▶ [Task material]
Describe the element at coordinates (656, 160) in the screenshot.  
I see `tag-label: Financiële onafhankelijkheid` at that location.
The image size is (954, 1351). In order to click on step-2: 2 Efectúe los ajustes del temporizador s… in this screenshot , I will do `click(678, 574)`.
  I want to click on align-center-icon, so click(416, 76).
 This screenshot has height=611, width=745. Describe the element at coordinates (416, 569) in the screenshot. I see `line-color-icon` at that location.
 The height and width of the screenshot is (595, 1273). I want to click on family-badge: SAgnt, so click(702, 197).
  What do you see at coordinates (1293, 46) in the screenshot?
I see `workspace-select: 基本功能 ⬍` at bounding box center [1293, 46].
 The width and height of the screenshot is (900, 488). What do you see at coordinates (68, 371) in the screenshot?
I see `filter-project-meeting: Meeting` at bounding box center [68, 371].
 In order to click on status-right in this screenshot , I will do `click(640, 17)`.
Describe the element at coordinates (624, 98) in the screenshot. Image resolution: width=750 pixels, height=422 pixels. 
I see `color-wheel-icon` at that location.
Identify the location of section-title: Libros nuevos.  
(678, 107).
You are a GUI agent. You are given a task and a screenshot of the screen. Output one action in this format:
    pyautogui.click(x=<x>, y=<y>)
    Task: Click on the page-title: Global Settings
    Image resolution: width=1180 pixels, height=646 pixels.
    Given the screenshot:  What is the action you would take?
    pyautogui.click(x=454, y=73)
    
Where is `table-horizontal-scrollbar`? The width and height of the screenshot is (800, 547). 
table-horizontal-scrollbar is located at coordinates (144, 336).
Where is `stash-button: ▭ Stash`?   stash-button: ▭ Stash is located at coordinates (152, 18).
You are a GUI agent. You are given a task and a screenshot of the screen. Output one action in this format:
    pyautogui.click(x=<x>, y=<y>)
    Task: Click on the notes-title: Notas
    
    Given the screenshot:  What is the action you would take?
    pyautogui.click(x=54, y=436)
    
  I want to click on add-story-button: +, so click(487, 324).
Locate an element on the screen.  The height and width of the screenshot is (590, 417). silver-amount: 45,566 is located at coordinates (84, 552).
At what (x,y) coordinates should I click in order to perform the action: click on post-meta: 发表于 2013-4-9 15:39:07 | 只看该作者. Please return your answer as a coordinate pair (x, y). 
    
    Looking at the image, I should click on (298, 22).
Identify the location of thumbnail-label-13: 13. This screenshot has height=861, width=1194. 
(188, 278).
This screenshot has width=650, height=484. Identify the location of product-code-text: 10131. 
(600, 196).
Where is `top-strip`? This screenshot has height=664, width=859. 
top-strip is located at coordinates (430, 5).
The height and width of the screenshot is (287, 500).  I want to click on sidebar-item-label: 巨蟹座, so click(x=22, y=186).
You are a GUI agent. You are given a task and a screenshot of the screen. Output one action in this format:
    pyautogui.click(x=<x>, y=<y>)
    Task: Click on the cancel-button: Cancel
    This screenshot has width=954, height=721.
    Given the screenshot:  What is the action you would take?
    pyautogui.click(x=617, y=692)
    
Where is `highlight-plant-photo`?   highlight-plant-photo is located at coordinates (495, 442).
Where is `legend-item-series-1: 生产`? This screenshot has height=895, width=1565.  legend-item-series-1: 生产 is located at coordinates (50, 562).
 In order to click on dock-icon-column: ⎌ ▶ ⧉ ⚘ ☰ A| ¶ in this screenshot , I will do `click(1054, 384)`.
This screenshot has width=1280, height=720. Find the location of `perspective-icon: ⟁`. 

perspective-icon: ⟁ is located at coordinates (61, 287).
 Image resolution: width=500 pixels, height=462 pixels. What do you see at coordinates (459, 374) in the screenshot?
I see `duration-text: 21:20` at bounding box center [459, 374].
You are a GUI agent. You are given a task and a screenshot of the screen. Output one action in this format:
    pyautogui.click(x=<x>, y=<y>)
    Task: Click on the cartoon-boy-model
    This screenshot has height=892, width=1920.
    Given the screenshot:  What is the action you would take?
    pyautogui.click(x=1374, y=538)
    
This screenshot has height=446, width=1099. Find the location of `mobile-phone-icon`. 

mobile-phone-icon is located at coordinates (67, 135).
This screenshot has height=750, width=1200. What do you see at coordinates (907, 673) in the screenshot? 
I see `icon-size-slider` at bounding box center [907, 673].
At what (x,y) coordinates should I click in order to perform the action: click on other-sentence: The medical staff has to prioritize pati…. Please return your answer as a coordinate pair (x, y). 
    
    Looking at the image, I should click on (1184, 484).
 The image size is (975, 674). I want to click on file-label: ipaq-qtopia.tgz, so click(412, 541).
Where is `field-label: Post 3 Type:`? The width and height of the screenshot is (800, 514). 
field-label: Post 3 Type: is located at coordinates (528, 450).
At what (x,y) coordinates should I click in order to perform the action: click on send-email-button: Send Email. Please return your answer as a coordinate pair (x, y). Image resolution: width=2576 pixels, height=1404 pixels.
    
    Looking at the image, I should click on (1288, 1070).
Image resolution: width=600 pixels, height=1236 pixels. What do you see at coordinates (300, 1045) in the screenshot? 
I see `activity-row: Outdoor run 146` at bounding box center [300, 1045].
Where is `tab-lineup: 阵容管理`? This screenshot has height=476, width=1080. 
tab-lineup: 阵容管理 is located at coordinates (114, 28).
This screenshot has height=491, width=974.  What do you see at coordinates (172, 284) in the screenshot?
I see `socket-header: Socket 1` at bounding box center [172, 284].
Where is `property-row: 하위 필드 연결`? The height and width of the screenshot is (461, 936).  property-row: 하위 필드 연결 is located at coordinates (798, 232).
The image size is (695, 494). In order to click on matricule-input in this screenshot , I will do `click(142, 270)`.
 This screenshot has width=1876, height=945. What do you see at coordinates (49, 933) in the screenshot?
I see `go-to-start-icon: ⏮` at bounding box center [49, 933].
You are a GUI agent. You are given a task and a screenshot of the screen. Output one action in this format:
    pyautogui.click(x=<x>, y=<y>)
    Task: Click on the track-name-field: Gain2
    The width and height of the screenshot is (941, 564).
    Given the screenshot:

▶ [Exercise directions]
Copy the items verbatim, starting at the line that contains "What do you see at coordinates (1293, 46)" and ending at the line that contains "Locate an element", including both of those lines.

▶ [Task result]
  What do you see at coordinates (1293, 46) in the screenshot?
I see `workspace-select: 基本功能 ⬍` at bounding box center [1293, 46].
 The width and height of the screenshot is (900, 488). What do you see at coordinates (68, 371) in the screenshot?
I see `filter-project-meeting: Meeting` at bounding box center [68, 371].
 In order to click on status-right in this screenshot , I will do `click(640, 17)`.
Describe the element at coordinates (624, 98) in the screenshot. Image resolution: width=750 pixels, height=422 pixels. 
I see `color-wheel-icon` at that location.
Identify the location of section-title: Libros nuevos.  
(678, 107).
You are a GUI agent. You are given a task and a screenshot of the screen. Output one action in this format:
    pyautogui.click(x=<x>, y=<y>)
    Task: Click on the page-title: Global Settings
    Image resolution: width=1180 pixels, height=646 pixels.
    Given the screenshot:  What is the action you would take?
    pyautogui.click(x=454, y=73)
    
Where is `table-horizontal-scrollbar`? The width and height of the screenshot is (800, 547). 
table-horizontal-scrollbar is located at coordinates (144, 336).
Where is `stash-button: ▭ Stash`?   stash-button: ▭ Stash is located at coordinates (152, 18).
You are a GUI agent. You are given a task and a screenshot of the screen. Output one action in this format:
    pyautogui.click(x=<x>, y=<y>)
    Task: Click on the notes-title: Notas
    
    Given the screenshot:  What is the action you would take?
    pyautogui.click(x=54, y=436)
    
  I want to click on add-story-button: +, so click(487, 324).
Locate an element on the screen.  The height and width of the screenshot is (590, 417). silver-amount: 45,566 is located at coordinates (84, 552).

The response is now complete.